I avoided calling her back.  Anxiety was making the decision.

My kids got sick, I had a stressful week at work, I procrastinated calling her back. I was busy with other things.  But I was also working through the anxiety, getting myself to a place where I felt I could make the call.

She left me three messages and probably about 3 weeks went by.

Today I called her back, expecting to apologize for not returning the call sooner, make an excuse about my kids being sick and then re-book my appointment.

But receptionist was cold and very abrupt.

You waited too long to call me back.  There are no more appointments.

I was confused.  I asked her until when.

Until the new year

I said that was no problem, could she book me in for January.

I don’t have the schedule for January

Um….okay…I was getting really anxious by this point.  I asked her to call me back in January and ended the call.

When I got off the call I was frustrated and angry.  I’d been anxious to return the call because I was afraid of being judged for needing to re-book the appointment in the first place.  I waited because of anxiety.  I waited because I felt stupid and I was judging myself.  The anxiety was related to my PTSD and anxiety is a common symptom of PTSD.  PTSD is the reason I was seeking the treatment in the first place.

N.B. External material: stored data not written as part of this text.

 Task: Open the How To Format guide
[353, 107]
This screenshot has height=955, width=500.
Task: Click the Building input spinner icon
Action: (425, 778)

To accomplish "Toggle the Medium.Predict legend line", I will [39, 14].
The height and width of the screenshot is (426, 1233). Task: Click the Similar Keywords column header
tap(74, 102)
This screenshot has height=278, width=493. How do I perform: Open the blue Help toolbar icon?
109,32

I told myself the fear of being judged was irrational and that the clinic staff would understand and assist me in booking an appointment because they were there to help me.  I told myself that they would understand that someone with PTSD might be anxious about making a call and thus might procrastinate.  They might understand that someone could have a few rough weeks and not return a call.  I reassured myself.

I made the call.

But it turns out my anxiety wasn’t misplaced.  I wasn’t able to re-book my appointment.  They were annoyed that I didn’t call back right away.  And I’m now seriously questioning how well that receptionist knows how to accommodate someone living with the disability of PTSD.

It’s not about the fact that there was no appointment until January.  I’m fine with that.  I procrastinated, I wasn’t expecting to see the doctor tomorrow.  But the phone call could have been handled differently:

I’m sorry to hear your kids have been sick and you weren’t able to return my call.  I’m glad I have you on the phone now.  Unfortunately our appointment slots are booked up until after the holiday break, but can I fit you in for the New Year?”

Another option might be

It sounds like getting phone messages and returning calls is difficult for you, and email is easier.  Sometimes people with PTSD find calls difficult.  Don’t worry, we can book your appointments over email as an accommodation.  Let me book you in for January.

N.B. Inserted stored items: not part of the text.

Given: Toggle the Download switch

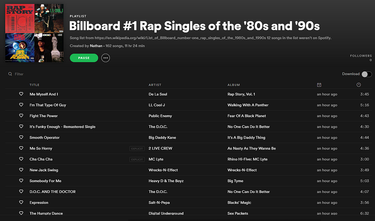Looking at the screenshot, I should click(x=366, y=74).
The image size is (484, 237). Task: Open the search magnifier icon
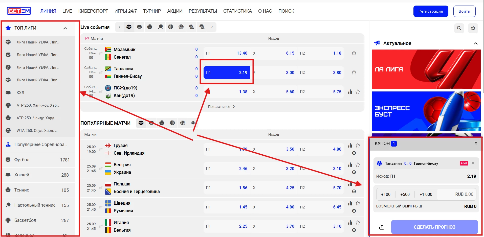pyautogui.click(x=459, y=28)
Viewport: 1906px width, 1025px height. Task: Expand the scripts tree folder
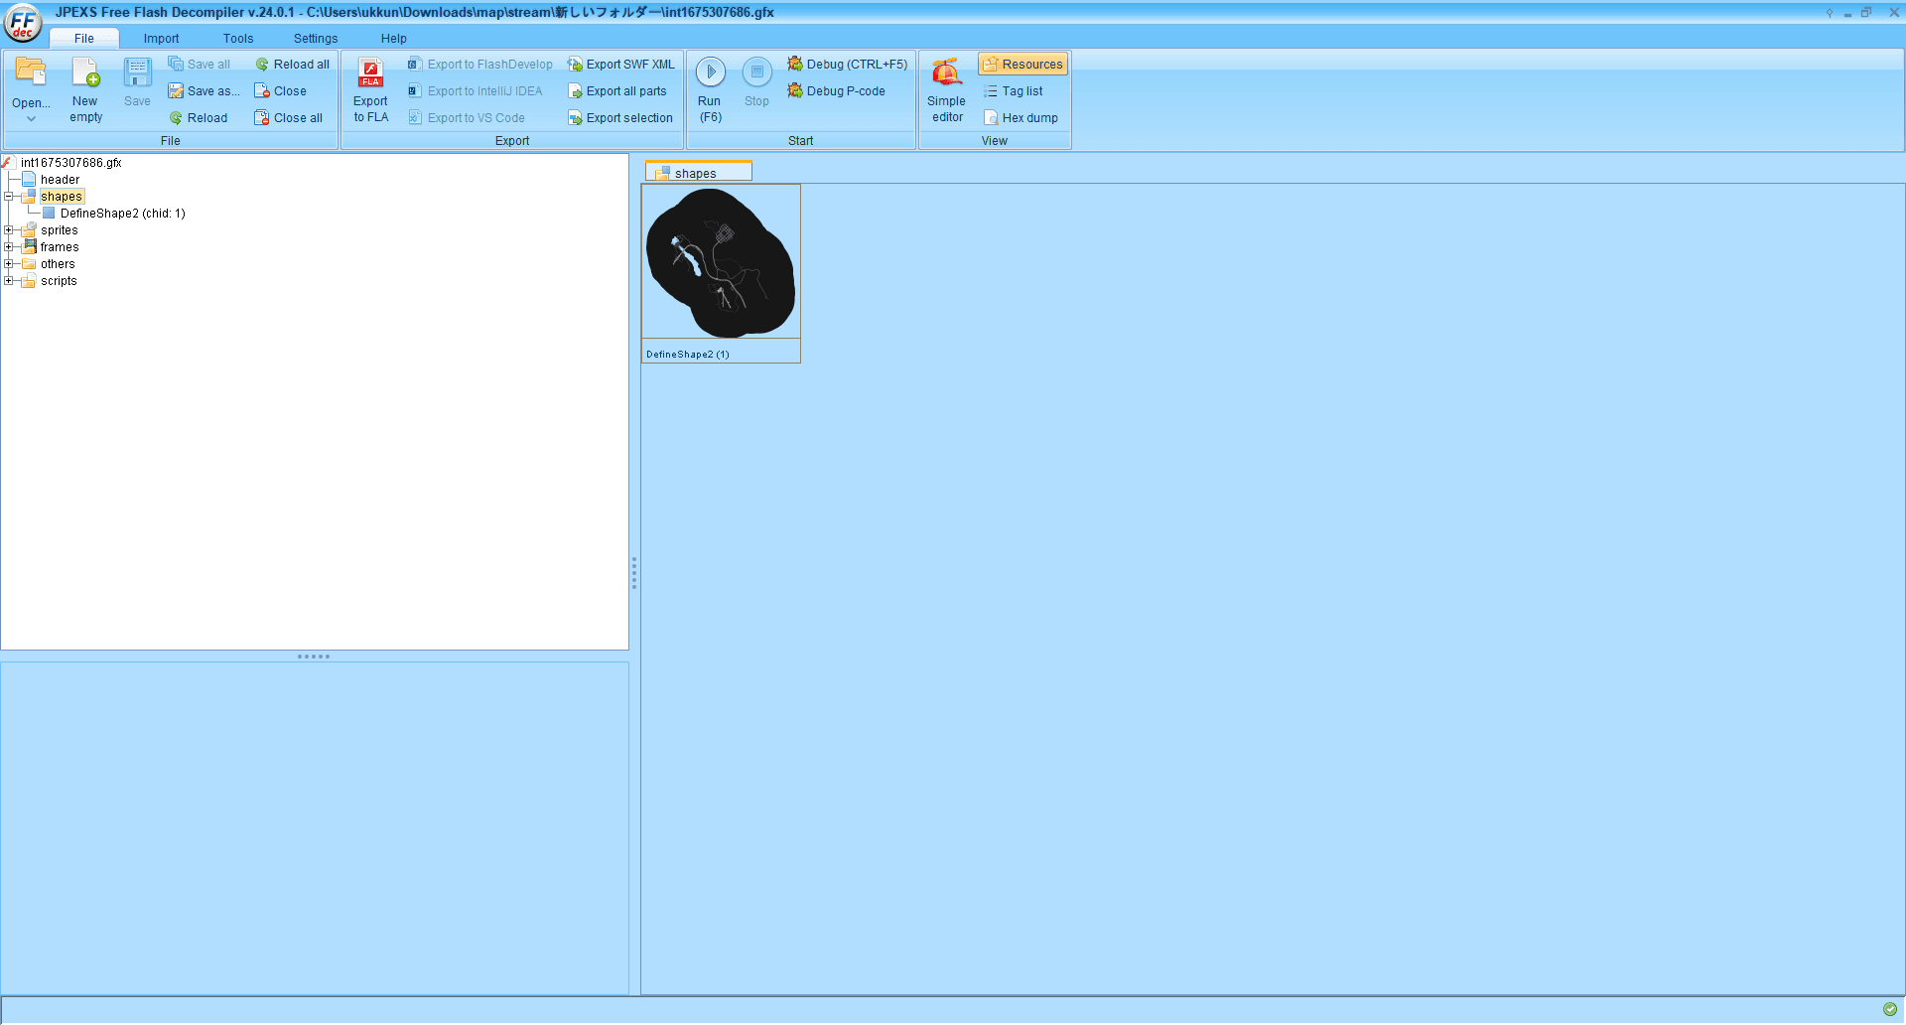point(9,281)
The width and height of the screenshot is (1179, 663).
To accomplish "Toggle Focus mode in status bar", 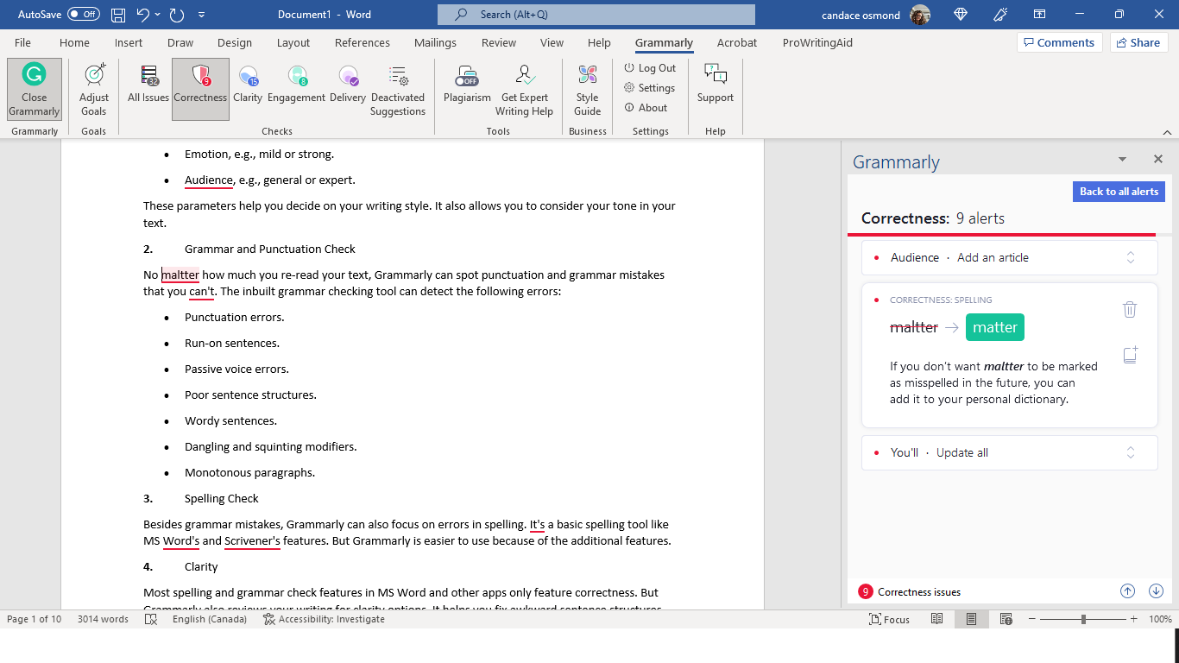I will (x=890, y=619).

This post isn’t about that one receptionist and this one situation.  This post is about not making assumptions about why people behave the way they do. Especially if you work in an organization providing health care services!

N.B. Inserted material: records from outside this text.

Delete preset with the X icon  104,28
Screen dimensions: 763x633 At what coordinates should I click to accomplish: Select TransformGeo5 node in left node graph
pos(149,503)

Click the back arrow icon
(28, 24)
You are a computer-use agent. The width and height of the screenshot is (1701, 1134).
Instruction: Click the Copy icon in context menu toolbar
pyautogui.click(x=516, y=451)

It’s also about realizing that accommodation for people with disabilities means more than just building a ramp (though ramps are needed too, I’m not knocking ramps!).  It means realizing that disabilities impact different people in different ways.   Accommodation isn’t always something complicated or expensive.  Sometimes it could be as simple as using email as a way of communicating, or offering choices for methods of booking appointments or receiving information.  Accommodation starts with realizing that not everyone lives life the same way you do.  We all have different abilities and that’s okay.

2 thoughts on “Not really accommodating.

  1. I’d like your permission to post a copy of this in the mental health practice in which I work. Providers and support staff need this as a reminder. Not that we need to accommodate everyone who repeatedly misses appointments or cancels at the last minute. But we need to give people the benefit of the doubt and understand the difference between those who are struggling to do the best they can and those who are simply inconsiderate.